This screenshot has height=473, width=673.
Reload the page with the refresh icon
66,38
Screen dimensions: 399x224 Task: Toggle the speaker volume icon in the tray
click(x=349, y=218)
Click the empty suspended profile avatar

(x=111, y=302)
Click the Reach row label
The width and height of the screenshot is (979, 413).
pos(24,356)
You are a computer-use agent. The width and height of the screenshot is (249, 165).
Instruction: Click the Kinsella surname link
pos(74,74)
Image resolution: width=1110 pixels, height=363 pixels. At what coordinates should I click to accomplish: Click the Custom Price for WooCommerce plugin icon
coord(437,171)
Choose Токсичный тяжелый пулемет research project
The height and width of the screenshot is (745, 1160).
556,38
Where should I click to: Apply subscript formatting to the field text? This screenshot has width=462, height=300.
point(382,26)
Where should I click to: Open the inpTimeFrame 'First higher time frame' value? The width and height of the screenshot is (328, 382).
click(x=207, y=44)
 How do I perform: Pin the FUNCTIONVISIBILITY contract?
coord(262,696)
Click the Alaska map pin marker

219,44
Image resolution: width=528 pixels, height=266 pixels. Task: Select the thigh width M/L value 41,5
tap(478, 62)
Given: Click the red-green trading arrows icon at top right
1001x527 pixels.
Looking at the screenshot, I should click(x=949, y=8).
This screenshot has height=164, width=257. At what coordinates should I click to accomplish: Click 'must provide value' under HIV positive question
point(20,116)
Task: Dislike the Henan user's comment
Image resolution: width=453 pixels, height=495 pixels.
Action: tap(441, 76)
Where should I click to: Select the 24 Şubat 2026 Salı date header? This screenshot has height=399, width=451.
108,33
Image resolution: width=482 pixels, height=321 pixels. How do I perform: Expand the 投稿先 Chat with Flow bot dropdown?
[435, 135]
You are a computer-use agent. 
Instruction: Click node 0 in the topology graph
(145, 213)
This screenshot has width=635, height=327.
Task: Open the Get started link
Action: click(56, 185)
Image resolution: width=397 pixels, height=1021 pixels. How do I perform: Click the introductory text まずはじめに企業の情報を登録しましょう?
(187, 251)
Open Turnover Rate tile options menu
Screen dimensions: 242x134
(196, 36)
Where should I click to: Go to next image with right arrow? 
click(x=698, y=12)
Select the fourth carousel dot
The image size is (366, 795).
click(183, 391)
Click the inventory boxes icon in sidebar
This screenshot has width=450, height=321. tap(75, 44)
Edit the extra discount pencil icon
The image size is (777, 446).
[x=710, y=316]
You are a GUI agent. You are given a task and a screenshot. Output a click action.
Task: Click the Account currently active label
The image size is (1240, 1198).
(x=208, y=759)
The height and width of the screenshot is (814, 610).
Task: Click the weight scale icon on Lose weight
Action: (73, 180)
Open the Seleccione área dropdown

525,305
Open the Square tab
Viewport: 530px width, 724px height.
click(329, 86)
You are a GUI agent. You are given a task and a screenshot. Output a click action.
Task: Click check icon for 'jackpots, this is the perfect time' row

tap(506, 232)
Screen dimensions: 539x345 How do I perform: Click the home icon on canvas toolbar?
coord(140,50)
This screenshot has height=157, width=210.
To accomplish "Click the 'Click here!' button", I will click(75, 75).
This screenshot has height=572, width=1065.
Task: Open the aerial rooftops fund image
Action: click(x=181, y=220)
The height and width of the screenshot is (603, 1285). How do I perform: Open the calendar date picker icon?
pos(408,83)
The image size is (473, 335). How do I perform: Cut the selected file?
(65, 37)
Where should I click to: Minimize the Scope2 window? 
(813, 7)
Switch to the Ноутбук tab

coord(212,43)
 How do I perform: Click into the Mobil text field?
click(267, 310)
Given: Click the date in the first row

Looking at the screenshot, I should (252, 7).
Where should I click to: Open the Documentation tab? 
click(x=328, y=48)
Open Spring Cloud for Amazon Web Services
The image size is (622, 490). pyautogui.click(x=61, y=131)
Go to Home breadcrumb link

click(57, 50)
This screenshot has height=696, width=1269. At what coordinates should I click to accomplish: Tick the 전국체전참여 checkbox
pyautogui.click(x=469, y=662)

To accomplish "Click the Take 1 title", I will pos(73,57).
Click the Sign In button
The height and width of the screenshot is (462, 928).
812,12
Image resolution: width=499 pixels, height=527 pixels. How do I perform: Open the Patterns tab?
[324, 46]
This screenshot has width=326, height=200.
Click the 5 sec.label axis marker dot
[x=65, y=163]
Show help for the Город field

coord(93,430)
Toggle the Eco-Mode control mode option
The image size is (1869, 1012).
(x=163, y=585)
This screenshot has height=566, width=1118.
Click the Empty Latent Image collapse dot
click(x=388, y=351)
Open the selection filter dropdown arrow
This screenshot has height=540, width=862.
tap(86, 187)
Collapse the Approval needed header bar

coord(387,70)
• • • •
Within the material above, copy exactly the lines from the line that holds "Image resolution: width=528" up to and including the line that holds "Select the fourth carousel dot".

» **Written answer**
Image resolution: width=528 pixels, height=266 pixels. Task: Select the thigh width M/L value 41,5
tap(478, 62)
Given: Click the red-green trading arrows icon at top right
1001x527 pixels.
Looking at the screenshot, I should click(x=949, y=8).
This screenshot has height=164, width=257. At what coordinates should I click to accomplish: Click 'must provide value' under HIV positive question
point(20,116)
Task: Dislike the Henan user's comment
Image resolution: width=453 pixels, height=495 pixels.
Action: tap(441, 76)
Where should I click to: Select the 24 Şubat 2026 Salı date header? This screenshot has height=399, width=451.
108,33
Image resolution: width=482 pixels, height=321 pixels. How do I perform: Expand the 投稿先 Chat with Flow bot dropdown?
[435, 135]
You are a computer-use agent. 
Instruction: Click node 0 in the topology graph
(145, 213)
This screenshot has width=635, height=327.
Task: Open the Get started link
Action: click(56, 185)
Image resolution: width=397 pixels, height=1021 pixels. How do I perform: Click the introductory text まずはじめに企業の情報を登録しましょう?
(187, 251)
Open Turnover Rate tile options menu
Screen dimensions: 242x134
(196, 36)
Where should I click to: Go to next image with right arrow? 
click(x=698, y=12)
Select the fourth carousel dot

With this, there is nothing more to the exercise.